The longest and most significant chapter is the authors’ “Sports and Christianity: Mapping the Field” which is the most systematic introduction to the academic literature in the field which is available. The authors survey and contexualize what has been written in a chapter which will undoubtedly become a standard text in the field.
This is followed by a table of key resources to help the reader take it further. There is a list of 35 key texts as well as a 32 page bibliography, with enough material there to keep you reading a lifetime.
An extremely useful book which will be essential reading for anyone who is serious about understanding the relationship od sport and Christianity for some years to come. J.Stuart Weir, Verite Sport
"The essays in Sports and Christianity form a disparate collection, clearing the ground for more systematic inquiry into the intersection of sport and Christian faith…Certain themes recur in the volume: the senses in which sport is a rival or complementary pointer to the "sacred"; the parallels between "flow" or "peak experience" in sport and in the arts and ritual action; the theological and ethical questions raised by "disability" sport and by bio-technological enhancement; the proper part played by the body, given the history of Christian devaluation of the physical as against the spiritual; and the place of sport in Christian education"–Dr Inge
Foreword Michel Novak. Introduction. Andrew Parker and Nick J. Watson Part 1: Historical Perspectives on Sport and Christianity 1. Sports and Christianity: Mapping the Field Nick J. Watson and Andrew Parker 2. Was St. Paul a Sports Enthusiast? Reality and Rhetoric in Pauline Athletic Metaphors Victor C. Pfitzner 3. Sport and Religion in England, c.1790-1914 Hugh McLeod 4. Harvesting Souls in the Stadium: The Rise of Sports Evangelism Shirl James Hoffman 5. Stereotypes and Archetypes in Religion and American Sport Robert J. Higgs Part 2: Contemporary Perspectives on Sport and Christianity 6. Special Olympians as a ‘Prophetic Sign’ to the Modern Sporting Babel Nick J. Watson 7. The Technoscience Enhancement Debate in Sports: What’s Religion Got to Do With It? Tracy J. Trothen 8. The Quest for Perfection in the Sport of Baseball: The Magnanimous Individual or the Magnanimous Team?
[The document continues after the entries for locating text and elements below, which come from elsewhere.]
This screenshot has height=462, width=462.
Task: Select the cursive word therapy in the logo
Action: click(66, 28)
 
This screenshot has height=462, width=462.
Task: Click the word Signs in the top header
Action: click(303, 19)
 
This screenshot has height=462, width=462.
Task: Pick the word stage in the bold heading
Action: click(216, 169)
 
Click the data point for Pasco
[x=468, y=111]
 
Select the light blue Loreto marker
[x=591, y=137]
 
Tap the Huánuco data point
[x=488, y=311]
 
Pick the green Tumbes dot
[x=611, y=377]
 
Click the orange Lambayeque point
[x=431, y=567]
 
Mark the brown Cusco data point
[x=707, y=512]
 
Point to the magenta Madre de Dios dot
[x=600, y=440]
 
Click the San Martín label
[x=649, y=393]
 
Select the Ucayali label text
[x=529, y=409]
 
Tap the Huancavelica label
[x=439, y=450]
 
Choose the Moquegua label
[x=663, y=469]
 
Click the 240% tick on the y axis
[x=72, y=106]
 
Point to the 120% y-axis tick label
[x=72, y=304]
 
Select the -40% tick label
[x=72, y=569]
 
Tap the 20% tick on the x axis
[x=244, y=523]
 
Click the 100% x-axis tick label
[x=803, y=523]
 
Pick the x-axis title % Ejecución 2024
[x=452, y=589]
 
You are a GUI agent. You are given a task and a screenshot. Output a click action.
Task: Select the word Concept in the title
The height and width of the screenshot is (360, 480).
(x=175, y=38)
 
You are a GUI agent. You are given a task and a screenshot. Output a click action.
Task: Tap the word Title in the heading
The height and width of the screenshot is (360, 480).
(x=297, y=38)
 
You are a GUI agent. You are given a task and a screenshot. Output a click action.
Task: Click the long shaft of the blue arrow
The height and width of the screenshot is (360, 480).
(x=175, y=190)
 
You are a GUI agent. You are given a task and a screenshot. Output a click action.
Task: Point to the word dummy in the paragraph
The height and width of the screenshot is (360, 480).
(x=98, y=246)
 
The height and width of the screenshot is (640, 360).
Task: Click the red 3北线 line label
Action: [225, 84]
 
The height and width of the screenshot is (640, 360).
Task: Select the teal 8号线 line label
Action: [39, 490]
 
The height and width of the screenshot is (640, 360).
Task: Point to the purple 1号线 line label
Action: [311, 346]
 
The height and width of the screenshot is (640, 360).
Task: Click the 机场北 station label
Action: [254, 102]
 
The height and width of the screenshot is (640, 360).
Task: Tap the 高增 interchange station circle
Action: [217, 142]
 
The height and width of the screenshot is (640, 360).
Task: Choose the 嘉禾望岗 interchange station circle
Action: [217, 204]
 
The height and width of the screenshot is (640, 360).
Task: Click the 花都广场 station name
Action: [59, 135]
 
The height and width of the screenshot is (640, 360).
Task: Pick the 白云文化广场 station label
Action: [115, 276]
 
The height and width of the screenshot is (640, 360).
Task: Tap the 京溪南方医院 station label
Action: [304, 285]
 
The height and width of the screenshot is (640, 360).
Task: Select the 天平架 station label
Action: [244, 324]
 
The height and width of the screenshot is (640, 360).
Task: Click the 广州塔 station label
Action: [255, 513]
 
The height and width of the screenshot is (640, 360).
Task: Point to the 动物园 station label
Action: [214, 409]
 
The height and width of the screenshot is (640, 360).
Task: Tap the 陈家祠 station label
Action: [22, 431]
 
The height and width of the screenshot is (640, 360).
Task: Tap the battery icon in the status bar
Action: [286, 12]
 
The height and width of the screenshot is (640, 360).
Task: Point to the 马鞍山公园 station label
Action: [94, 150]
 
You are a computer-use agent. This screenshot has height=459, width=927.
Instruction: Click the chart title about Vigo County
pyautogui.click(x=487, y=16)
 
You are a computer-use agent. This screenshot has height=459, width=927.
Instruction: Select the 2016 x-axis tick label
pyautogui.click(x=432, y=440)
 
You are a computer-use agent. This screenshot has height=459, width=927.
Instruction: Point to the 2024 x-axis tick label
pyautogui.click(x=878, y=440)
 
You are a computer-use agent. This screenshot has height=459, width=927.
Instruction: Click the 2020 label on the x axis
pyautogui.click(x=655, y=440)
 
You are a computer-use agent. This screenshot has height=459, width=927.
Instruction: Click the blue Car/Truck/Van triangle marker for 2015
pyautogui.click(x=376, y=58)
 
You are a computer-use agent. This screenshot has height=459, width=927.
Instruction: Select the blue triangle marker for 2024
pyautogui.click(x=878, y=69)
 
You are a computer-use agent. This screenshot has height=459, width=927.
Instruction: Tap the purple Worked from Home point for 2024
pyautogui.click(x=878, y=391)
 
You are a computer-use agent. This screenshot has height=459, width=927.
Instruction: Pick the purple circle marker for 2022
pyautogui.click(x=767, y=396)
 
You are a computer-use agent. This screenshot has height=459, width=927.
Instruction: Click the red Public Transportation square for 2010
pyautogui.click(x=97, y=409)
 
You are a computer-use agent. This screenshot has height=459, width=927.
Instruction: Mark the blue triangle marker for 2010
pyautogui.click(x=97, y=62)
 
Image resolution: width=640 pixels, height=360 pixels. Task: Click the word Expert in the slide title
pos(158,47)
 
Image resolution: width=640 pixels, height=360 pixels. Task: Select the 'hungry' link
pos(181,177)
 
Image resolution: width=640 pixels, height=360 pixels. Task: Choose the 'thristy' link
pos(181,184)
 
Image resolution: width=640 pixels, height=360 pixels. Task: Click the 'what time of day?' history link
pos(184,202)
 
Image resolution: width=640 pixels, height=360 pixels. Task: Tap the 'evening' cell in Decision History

Jacob L. Goodson 9. The Vatican’s Game Plan for Maximizing Sport’s Educational Potential Kevin Lixey 10. Hard-Won Sporting Achievements and Spiritual Humility: Are They Compatible? Scott Kretchmar
Nick Watson is Senior Lecturer in Sport, Culture and Religion at York St John University, and was the Founding Director of the Centre for the Study of Sport and Spirituality (2003-2009). He is the co-author and co-editor respectively of: Sport and Spirituality: An Introduction (2007) and Theology, Ethics and Transcendence in Sports (2011), both published by Routledge.
Andrew Parker is Professor of Sport and Christian Outreach and Director of the Centre for Sport, Spirituality and Religion (CSSR) in the Faculty of Sport, Health and Social Care at the University of Gloucestershire (UoG), UK.